Adding shards in Upsolver means splitting the workload between multiple tasks that run simultaneously and on different machines within the cluster; this results in lowers latency but also increases CPU usage.

Note that adding shards does not take immediate effect on delayed data. Only data that arrives after the minute when it was changed is affected.

For example, let's say at 12:00 PM we added shards, but the data is delayed by an hour. This means that the data from 11:00 AM is still processing. Once data from 12:00 PM begins being processed, only then do the newly added shards take effect.

Types of Shards

Data Source Shards

Relevant properties

  1. Shards — Defines the number of shards/partitions that the data source will use in the ingestion or reading process.

    Note that this option can only be used in a streaming data source (e.g. Kafka or Kinesis), as it scales up to the number of shards/partitions in the stream (or the number of headers in the data source).

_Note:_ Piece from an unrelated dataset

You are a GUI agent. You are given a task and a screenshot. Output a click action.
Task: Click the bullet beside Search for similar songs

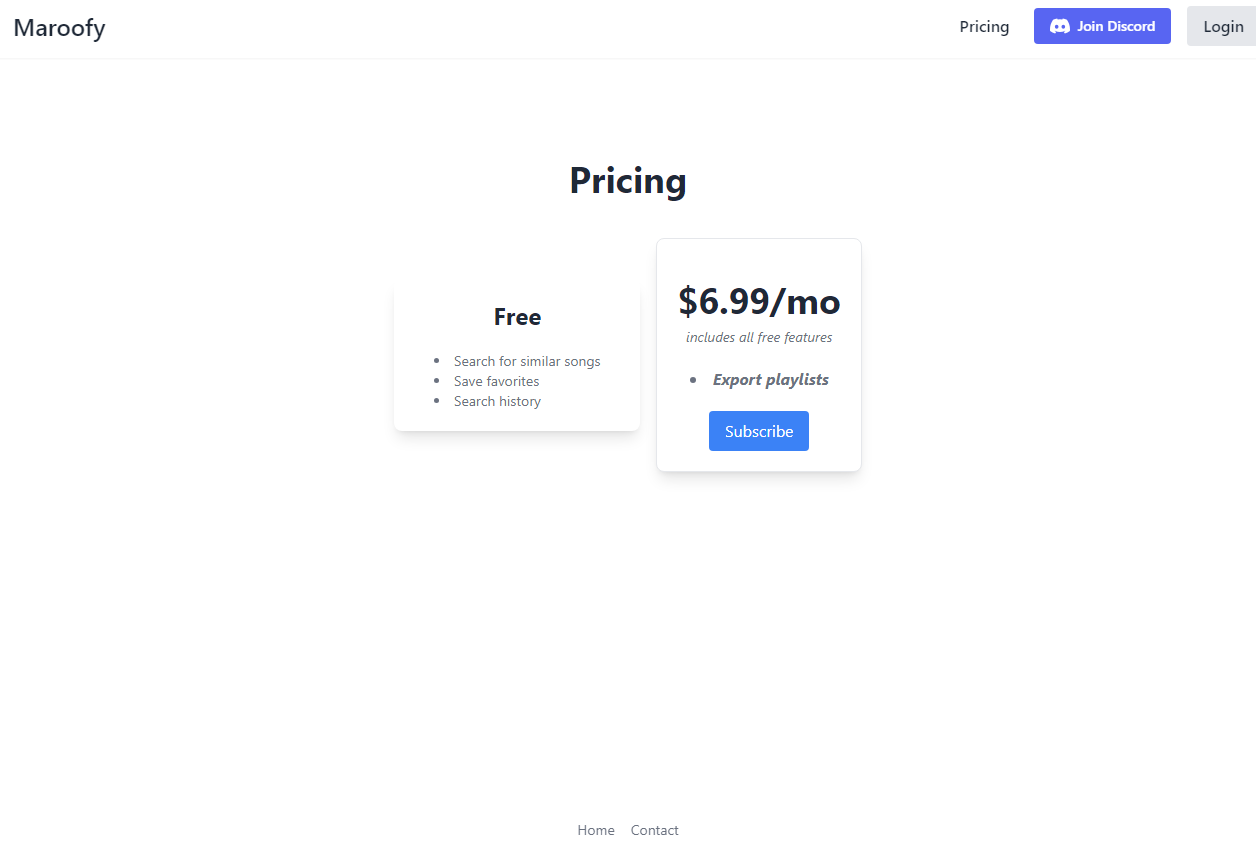tap(436, 361)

  2. Parallelism Type > EXECUTION PARALLELISM (Manual - Shards) — Defines the number of shards/partitions that the data source will use in the parsing or execution phase. For CSV files, execution parallelism splits the source files by rows (e.g. the first row in each file would be the first shard, the second row would be the second shard, etc). For other file formats (S3, Azure, etc), it splits it based on the files themselves (e.g. the first file in each minute would go to the first shard, the second file to the second shard, etc). If the number of execution parallelism shards is the same as the number of shards from ingestion, then each ingestion shard is matched to an execution parallelism shard.

Output Shards

Relevant properties

  1. Shards — Defines the number of shards/partitions that the output uses in the execution of the output (or in the case of an aggregated output, the building of the smallest part: a minute). If this number is equal to the number of execution parallelism shards in the data source, then each shard in the source is matched to a shard in the output. Otherwise, each shard in the output gets files from all the shards in the data source and splits it by files on its own.

  2. Output Shards — Defines the number of shards that parallelize the aggregation process. If the output is aggregated, then increasing these shards speeds up its formation process. Note that these shards can also be used in lookup tables.

  3. Compaction Shards — Defines the number of shards used to speed up compactions. They are only used in Athena Outputs.

Limitation of shards

Shards are a great way to parallelize processes. However, it's important to remember that it isn't a "free" solution—the more shards you run, the higher the computational load and utilization on your cluster.

As a result, at times you won't see any performance advantages from increasing the number of shards as the CPU is already at peak usage.

In such a case, you should increase the number of instances for that cluster. Although this increases your costs, by distributing the workload, you can avoid being limited by the computation prowess of a single CPU.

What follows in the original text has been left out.